И снова сестрицы начинают говорить, как у них заведено: их слова переплетаются друг с другом.
– Она выкопалась и выбралась на пустошь, – говорил Дреска.
– Теперь ее кожа и впрямь сплетена из торфяной травы, – прибавляет Магда.
– Теперь кровь у нее из торфяных болот.
– Теперь голос у нее – из ветра над пустошами.
– Теперь Ближняя Ведьма сама соткана из пустоши.
– И она взбешена.
Слова сестер эхом отдаются в доме, вьются вокруг нас, как пар. Мне вдруг становится не по себе, хочется распахнуть окна, не обращая внимания на дождь. Здесь так душно, не хватает воздуха. Кажется, что земляной пол идет рябью в такт словам Магды. Каменные стены будто наползают на нас.
– Вот в чем причина, вот почему стали пропадать дети, – тихо говорю я. – Ближняя Ведьма забирает их в наказание деревне.
Магда все покачивает головой, размеренно, будто капли капают.

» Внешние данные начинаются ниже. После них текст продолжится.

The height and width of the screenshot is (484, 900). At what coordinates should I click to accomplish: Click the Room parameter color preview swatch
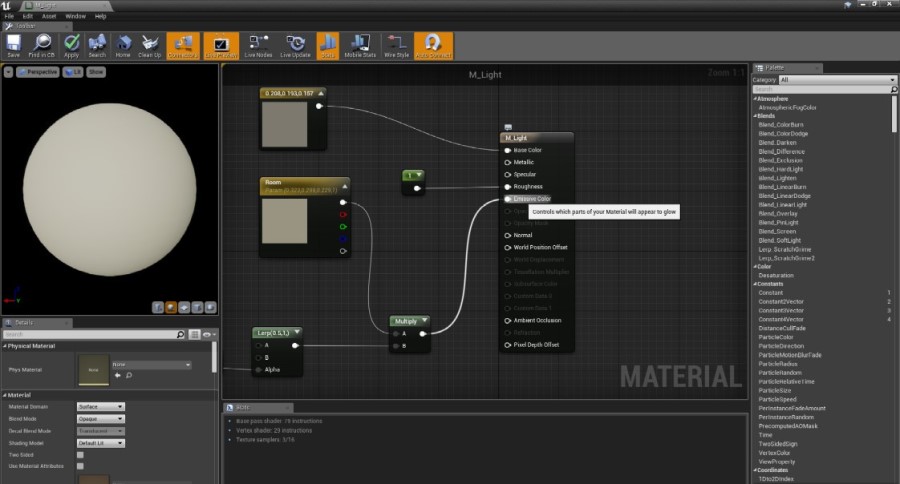pos(284,221)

На память мне приходят слова из папиной книги, Магдины слова: Ветер одинок и вечно ищет себе компанию. Вот чем занимается сейчас ведьма, выманивая детей из постелей. Я поеживаюсь.
– Но почему только ночью?
– Как она ни могущественна, она все же мертвая, – отвечает Дреска.
– Мертвые привязаны к своим ложам до наступления темноты, – говорит Магда.

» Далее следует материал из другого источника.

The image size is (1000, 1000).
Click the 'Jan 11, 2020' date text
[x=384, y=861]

Но я различаю в их голосах нечто такое, что не давало мне покоя все это время. Мягкость, почти ласковость, когда они говорят о Ведьме из Ближней.
– Вам она нравилась, – говорю я и понимаю, что сказала, только когда слова уже срываются с языка.

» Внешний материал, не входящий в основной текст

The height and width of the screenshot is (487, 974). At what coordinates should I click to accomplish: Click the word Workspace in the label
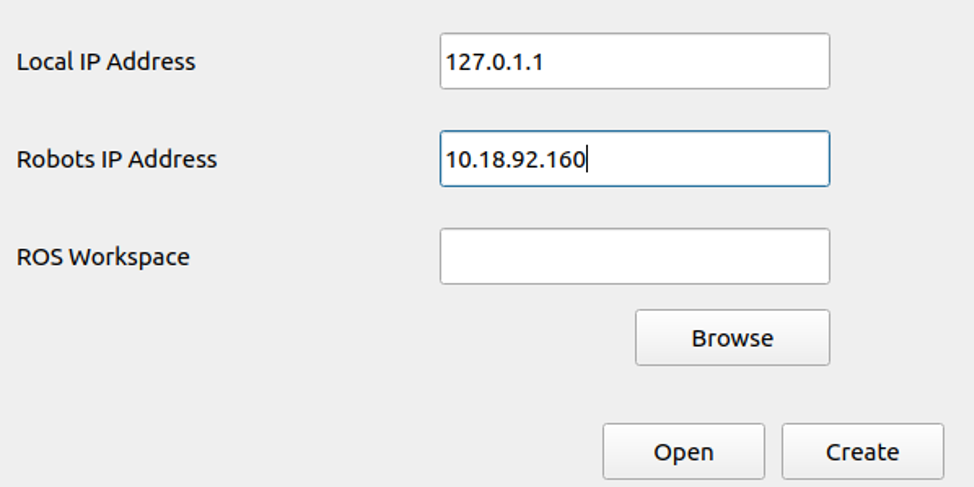click(x=129, y=258)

На лице Дрески мелькает что-то, почти похожее на улыбку.
– Мы тоже были детьми когда-то.
– И играли в ее саду, – добавляет Магда, помешивая чай.
– Мы уважали ее.
Я обхватываю чашку обеими руками и держу, пока тепло не начинает согревать пальцы. Все это время Коул тенью стоит у стены, молчаливый, непроницаемый. Мне хочется понять, какое место он отводит в этой истории себе, представляет ли, что это его дом сгорел дотла? Или перед его глазами проносятся еще более мрачные образы? Но когда из своего угла он смотрит мне в глаза, на его лице появляется печальная почти-улыбка. Совсем слабая, она больше для меня, чем для него, но я точно так же улыбаюсь ему в ответ, прежде чем снова перевести взгляд на сестриц.